Ainsi donc, sous ses dehors fragile, la femme qui est le véritable garant de l'unité familiale, de l'éducation des enfants, le baromètre du ménage, se révèle un ouragan, lorsqu'il lui prend l'envie de mettre en avant son veto de mère, de sœur et d'épouse, face aux abus et égarements masculins. (2)

L'exemple récent des femmes burkinabè armées de spatules, pour crier leur ras-le-bol face à un projet de loi controversé, vient corroborer cette hypothèse. Mais que diable peuvent bien faire de frêles bouts de femme avec un instrument en bois qui ferait à peine sourciller des kilos de muscles impassibles et convaincus de leur supériorité physique ? Eh bien, il semble que ce de bout de bois utilisé pour la préparation du toh familial, soit une forme d'allégorie, quand on sait qu'il y a la clé une menace d'impuissance pour tout homme qui s'en verrait frappé.

Cette montée en première ligne des femmes armées de leurs spatules, ne sonna-t-elle pas comme un encouragement pour les hommes, une bénédiction des mères, des épouses et des sœurs les incitant à se lever et à prendre leurs responsabilités ? Quand les femmes se lèvent, alors l'impossible devient possible, l'inimaginable prend forme.

L'acte héroïque des femmes burkinabè, n'est pas sans rappeler celui de leurs sœurs ivoiriennes avec à leurs têtes, les Marie Koré et Anne-Marie Raggi qui ont courageusement marché sur la prison de Grand-Bassam en Côte-d'Ivoire, afin d'exiger de l'autorité coloniale, la libération de leurs maris injustement emprisonnés.

Car, la révolte des femmes gronde comme un rappel à l'ordre de Gaïa, la terre nourricière, et cet appel, l'homme le comprend mieux que n'importe laquelle des harangues politiques.
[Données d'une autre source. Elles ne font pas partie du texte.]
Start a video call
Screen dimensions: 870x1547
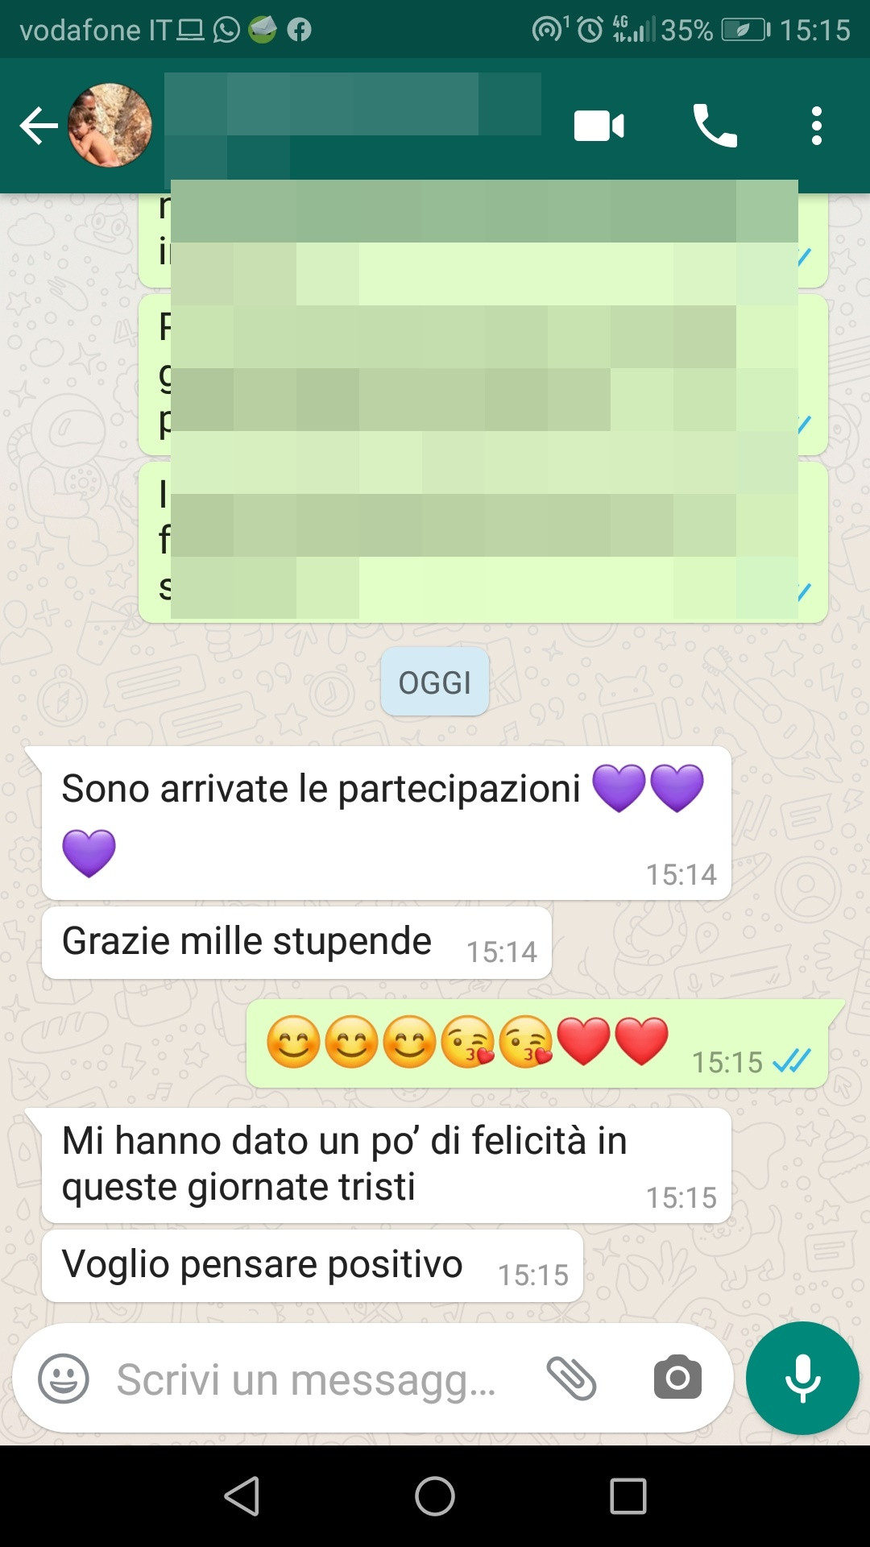pyautogui.click(x=599, y=126)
La révolte d'une femme sonne toujours le réveil de l'orgueil masculin, la prise de conscience d'une situation et la lutte inconditionnelle pour en sortir.

Aux femmes d'en prendre conscience pour ne plus apparaître comme des laissés-pour-compte, et exiger la parité dans toutes les instances décisionnelles, quand on leur doit la vie et la stabilité des familles.

Félicité Annick Foungbé

(1) Cf. A grain of wheat, N'gugi Wa Thiongo

(2) Nous évoquerons encore une fois Germinal de Zola dans une velléité d'établir un parallèle avec l'Occident, et mettre en lumière le rôle des femmes dans la révolte de leurs époux et compagnons ouvriers. Des femmes qui prennent d'assaut le magasin fourni par les patrons, où les ménages d'ouvriers n'ont d'autre choix que de s'endetter sans fin, face à leurs revenus dérisoires et au nombre de bouches à nourrir. La mort de Maigrat le gérant, dont ces femmes exhibent fièrement les attributs masculins en signe de victoire, sonne le point de non retour dans la radicalisation de la lutte du côté des ouvriers prolétaires.